Giacchè il sistema bancario italiano non è creatura morta, fossile immoto al trascorrere degli eventi bensì un essere senziente, frutto di realtà multiformi e parto del pluralismo, a volte irrazionale, che ha accompagnato l’Italia dal dopo guerra, ai giorni d’oggi, non può non cogliersi un dato temporale che segna una forte discrasia nell’impostazione così come prospettata, laddove la Cassazione, che per un ventennio ha seguito una determinata linea di indirizzo ne ha controvertito i contenuti in poco meno di 5 anni. Alcuni interrogativi si pongono come spontanei per meglio comprendere il significato e la portata di codesto orientamento, nell’interesse della certezza del diritto; la consapevolezza di un sistema delle fonti di investimento altamente diversificato ha forse influito su codesto annoso argomento al punto tale da far si che una visione, per molti versi auspicata, della tipologia “risparmio” abbia indotto la Suprema Corte a constatate eventi oggettivamente apprezzabili, solo se osservati nell’ottica d’insieme di un mondo, quello finanziario, che sempre più spesso evidenzia le falle maturate nel ventennio, dagli anni 80 al nuovo secolo? Potremmo noi assurgere a parallelo dominate l’interpretazione fornita dalla non ultima riforma sostanziale del pubblico risparmio in conseguenza del crollo dei mercati denominati New Economy e dei crack finanziari di stampo tipicamente nostrano? Se rispondessimo di no a codesti interrogativi negheremmo quanto la stessa Cassazione afferma laddove sottolinea che il consumatore, in questo caso cliente, ha maturato una rinnovata consapevolezza dei limiti e dei costi di un sistema che evidentemente sente come ingiusto. Ma il giudice di legittimità non interpreta i malumori più o meno condivisi, dovendosi invece attenere esclusivamente ai fatti, oggettivamente certi. L’interrogativo sorge pertanto del tutto spontaneo laddove lo stesso cliente, che lamenta la mancanza di un sentore normativo certo e acquisito nel corso degli anni, è il medesimo consumatore che sottoscrive, sempre con la banca, un profilo dell’investitore tale definito come prudente, moderato o aggressivo. Potremmo prescindere da tutto ciò o per estensione di questo ritrovato sentore della stessa utenza assumere che al mutamento di ogni assunto da parte della clientela si debba pervenire ad una ipotesi di mancanza di opinio juris?

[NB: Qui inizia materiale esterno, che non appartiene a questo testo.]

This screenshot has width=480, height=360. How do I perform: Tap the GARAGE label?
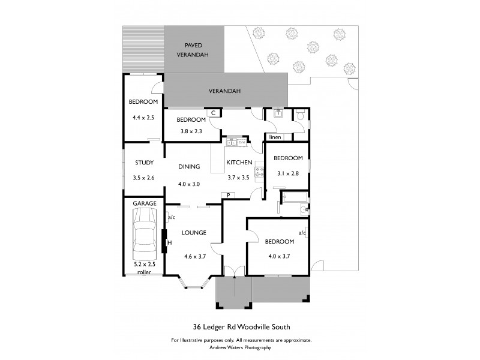pos(144,203)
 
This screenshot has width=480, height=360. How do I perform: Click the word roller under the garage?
pos(144,272)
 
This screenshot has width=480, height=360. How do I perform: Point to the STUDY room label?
pos(144,163)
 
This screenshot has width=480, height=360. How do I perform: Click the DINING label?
pos(188,167)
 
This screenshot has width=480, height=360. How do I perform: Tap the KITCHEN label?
pos(239,163)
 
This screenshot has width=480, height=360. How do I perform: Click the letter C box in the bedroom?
pos(213,112)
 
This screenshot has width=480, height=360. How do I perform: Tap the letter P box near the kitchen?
pos(228,195)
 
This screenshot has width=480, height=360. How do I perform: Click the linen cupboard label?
pos(275,137)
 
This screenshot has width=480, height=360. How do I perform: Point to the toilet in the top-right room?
pos(301,115)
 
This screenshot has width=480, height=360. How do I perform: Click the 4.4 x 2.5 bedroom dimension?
pos(143,118)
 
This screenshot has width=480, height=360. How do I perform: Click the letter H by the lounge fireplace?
pos(169,242)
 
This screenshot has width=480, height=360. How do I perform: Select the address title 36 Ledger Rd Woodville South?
pos(241,327)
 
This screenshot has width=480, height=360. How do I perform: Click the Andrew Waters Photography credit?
pos(241,347)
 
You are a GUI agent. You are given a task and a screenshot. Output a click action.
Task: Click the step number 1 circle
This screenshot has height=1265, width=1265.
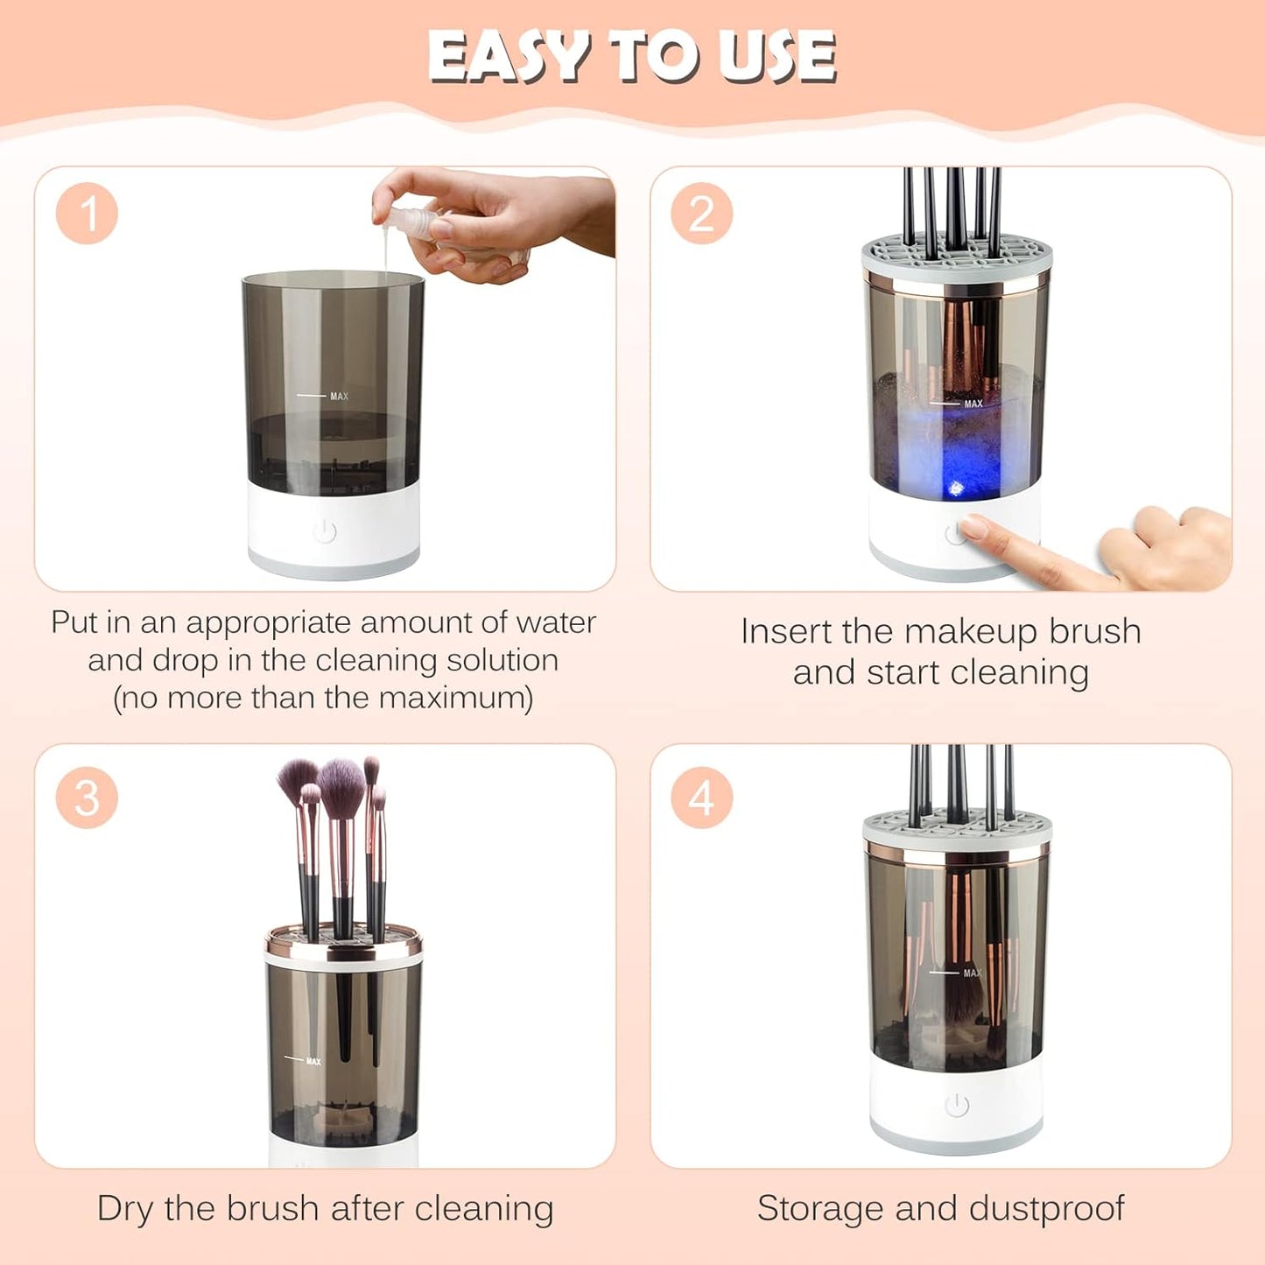[87, 214]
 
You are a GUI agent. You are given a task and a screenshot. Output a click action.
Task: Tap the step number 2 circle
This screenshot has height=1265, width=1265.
[701, 214]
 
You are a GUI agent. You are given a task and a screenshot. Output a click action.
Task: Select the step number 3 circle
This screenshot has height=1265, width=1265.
[87, 798]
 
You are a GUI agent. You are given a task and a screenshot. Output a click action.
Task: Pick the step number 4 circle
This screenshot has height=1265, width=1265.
[701, 798]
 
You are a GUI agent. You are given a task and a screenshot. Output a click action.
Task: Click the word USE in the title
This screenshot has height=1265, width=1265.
[776, 57]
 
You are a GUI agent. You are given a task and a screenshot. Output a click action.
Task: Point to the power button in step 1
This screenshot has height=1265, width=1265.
[325, 531]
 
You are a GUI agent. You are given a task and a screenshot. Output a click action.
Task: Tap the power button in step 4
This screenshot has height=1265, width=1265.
[957, 1106]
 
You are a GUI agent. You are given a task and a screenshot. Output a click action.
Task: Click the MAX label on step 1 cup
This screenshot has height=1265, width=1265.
[339, 397]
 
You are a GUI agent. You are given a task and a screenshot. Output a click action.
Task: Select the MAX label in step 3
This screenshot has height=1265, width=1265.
[313, 1061]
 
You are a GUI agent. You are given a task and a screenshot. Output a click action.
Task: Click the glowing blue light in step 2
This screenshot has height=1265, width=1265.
[956, 487]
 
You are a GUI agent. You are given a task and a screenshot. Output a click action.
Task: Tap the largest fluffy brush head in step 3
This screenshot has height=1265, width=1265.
[341, 784]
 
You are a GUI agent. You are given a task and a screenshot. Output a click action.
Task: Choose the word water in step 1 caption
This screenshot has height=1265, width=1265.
[556, 622]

Naturalmente la risposta non può che essere negativa giacchè l’opposto significherebbe negare di per se stessa la capacita consuetudinale di un uso di assumere e in talune occasioni divenire, norma di legge. Non v’è dubbio che il rilievo della Corte sia meritevole di unanime plauso, per la straordinaria dote progressista e garantista espressa nel considerare una fattispecie attuale e carica di evidenti riscontri giuridici, ma nel contempo negare che il “sistema” in precedenza instauratosi, prima cioè di quella riforma datata 1993 con il Testo Unico Bancario, non avesse esso stesso acquisito informazioni a sufficienza per statuire, con forza di legge, altro se non le impressioni e il sentore condiviso di quella stessa clientela, svuoterebbe di contenuti l’opera del legislatore che cerca di dotare il “sistema” di quei meccanismi che gli sono necessari per la sopravvivenza. Dobbiamo infatti rammentare che la stipula del contratto in sè considerato con l’organismo bancario non è limitato a un “dare ed avere”, bensì ad un anamnesi antecedente, del rischio/opportunità. Su questo presupposto è stato realizzato l’importante trattato di Basilea sul credito e oggi, a distanza di anni, proprio perché questo stesso “sistema” maturato grazie agli interventi legislativi occorsi si è adeguato, si sta per introdurre un nuovo parametro, Basilea 2, che difatti considera nuove voci statistiche, circostanze e opportunità. Può tutto questo essere ridotto ad una mera consapevolezza ritrovata del cliente e quindi ad una semplice per quanto complessa, nei fatti, separazione fra uso normativo e negoziale? Ad opinione di chi scrive se così fosse potremmo noi oggi cercare disperatamente di voler curare un presunto male, con una cura che potrebbe rivelarsi peggiore del male stesso.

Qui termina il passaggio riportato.